Experimental Vaccine May Fight Ovarian Cancer
The body's immune system provides constant surveillance for invaders. It detects and attacks tumor cells that may arise, but it restrains itself from attacking the cells of the body itself. When cells turn cancerous, their surfaces often display small changes that make the immune system suspicious that they are foreign. According to Dr. Kunle Odunsi, a clinical researcher and cancer surgeon at Roswell Park Cancer Institute, ovarian cancer cells sometimes display a new protein on their surface called NY-ESO-1. Researchers hypothesize that most of the time, the immune system pounces on cells that display NY-ESO-1 and kills them.

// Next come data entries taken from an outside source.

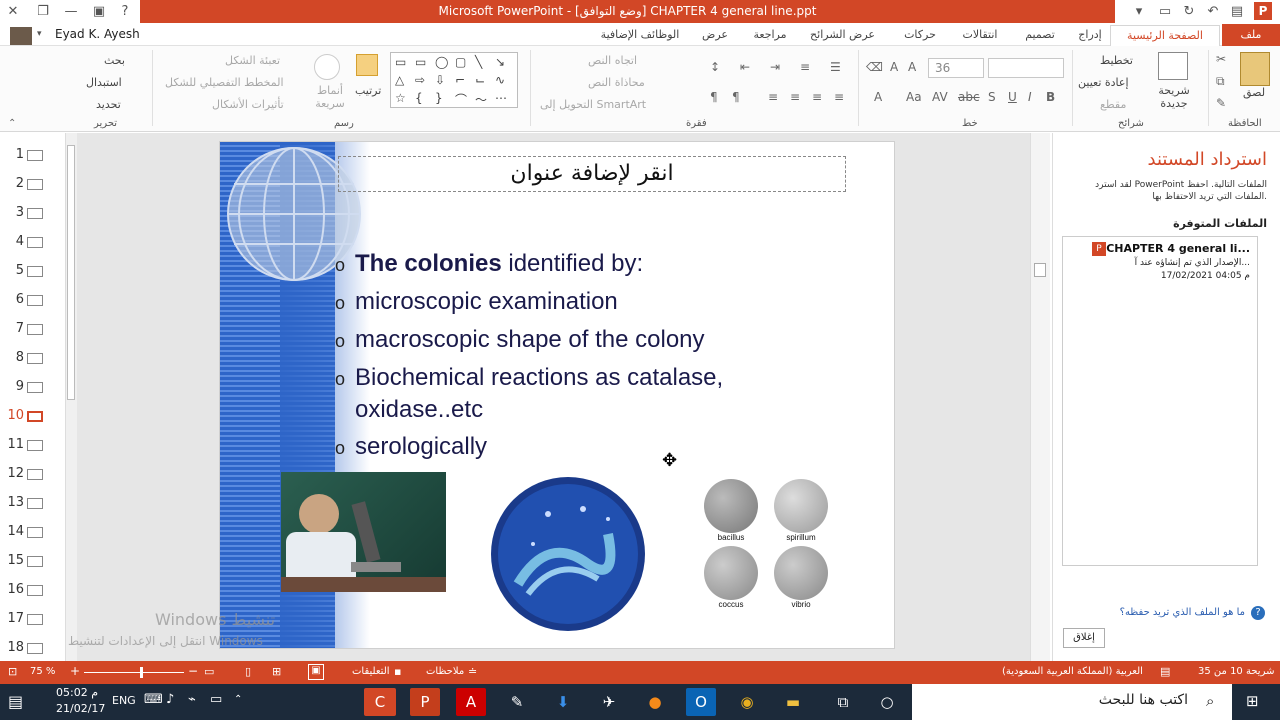 This screenshot has width=1280, height=720. Describe the element at coordinates (1012, 97) in the screenshot. I see `underline-icon: U` at that location.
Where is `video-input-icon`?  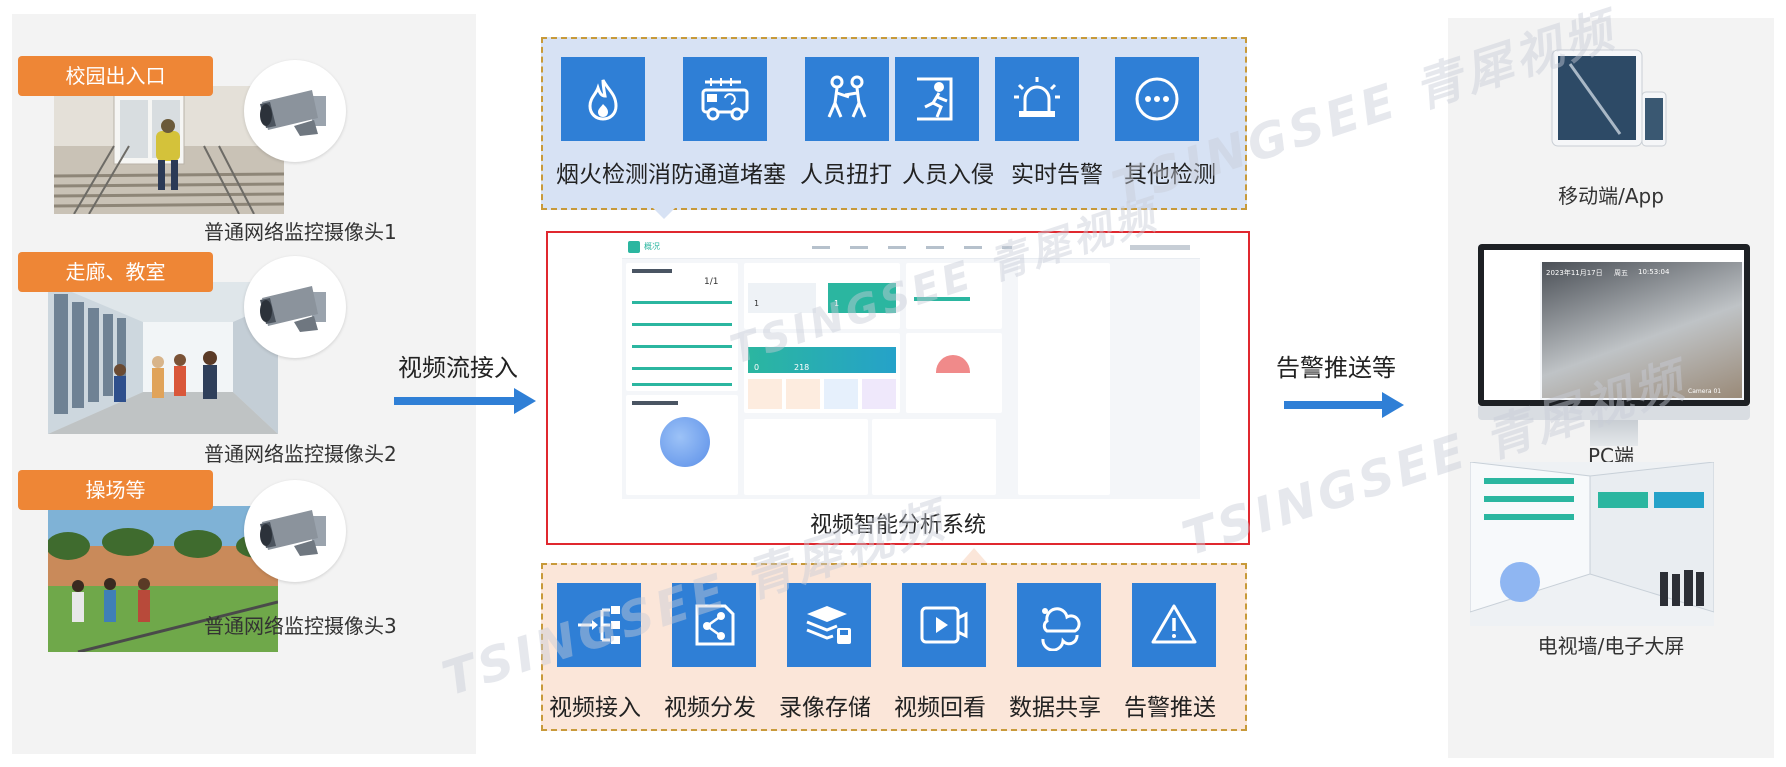
video-input-icon is located at coordinates (599, 625).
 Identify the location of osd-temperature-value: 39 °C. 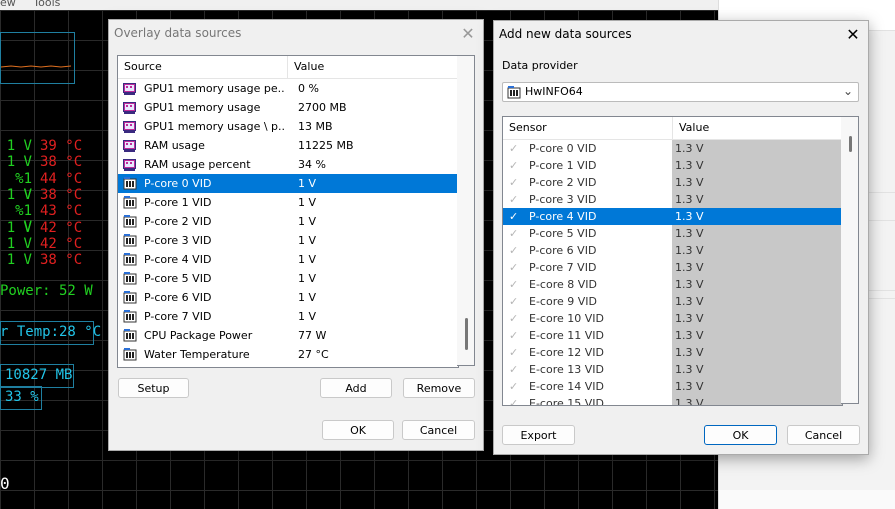
(62, 146).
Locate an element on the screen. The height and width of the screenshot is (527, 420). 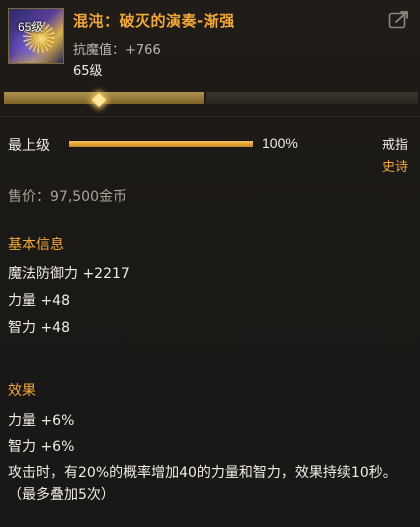
sell-price: 售价：97,500金币 is located at coordinates (68, 197).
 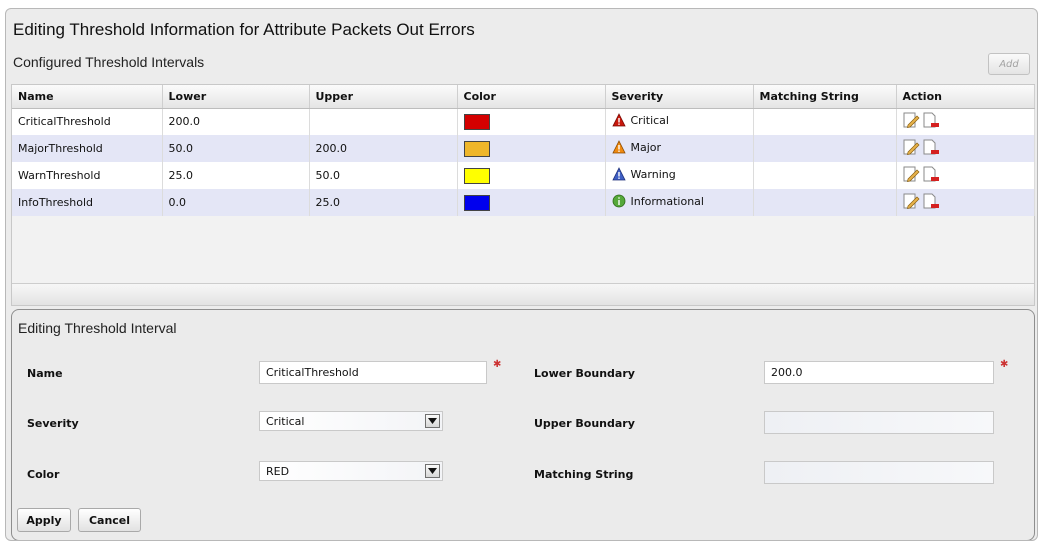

If the immune system fails to notice the small change, the cells with NY-ESO-1 can grow into life-threatening ovarian tumors.
Some ovarian cancer cells might escape the immune system, because fewer than half the tumors display NY-ESO-1, and even in tumors that have it, the cells may not display it on their surfaces all the time, according to Dr. Odunsi. Another problem is that the immune system doesn't always recognize NY-ESO-1 as an important change, so it may not attack cells with the NY-ESO-1 protein on their surface.
Dr. Odunsi and his colleagues have made a therapeutic vaccine that trains the immune system to recognize and attack NY-ESO-1. The vaccine also puts the immune system on alert so it recognizes the small changes that signal that a cell may be cancerous. In order to make ovarian cancer cells as conspicuous as possible so the immune system will eliminate them, patients in the clinical trial will also receive a drug called decitabine. In preliminary studies by one of Dr. Odunsi's collaborators, decitabine encourages ovarian cancer to display NY-ESO-1.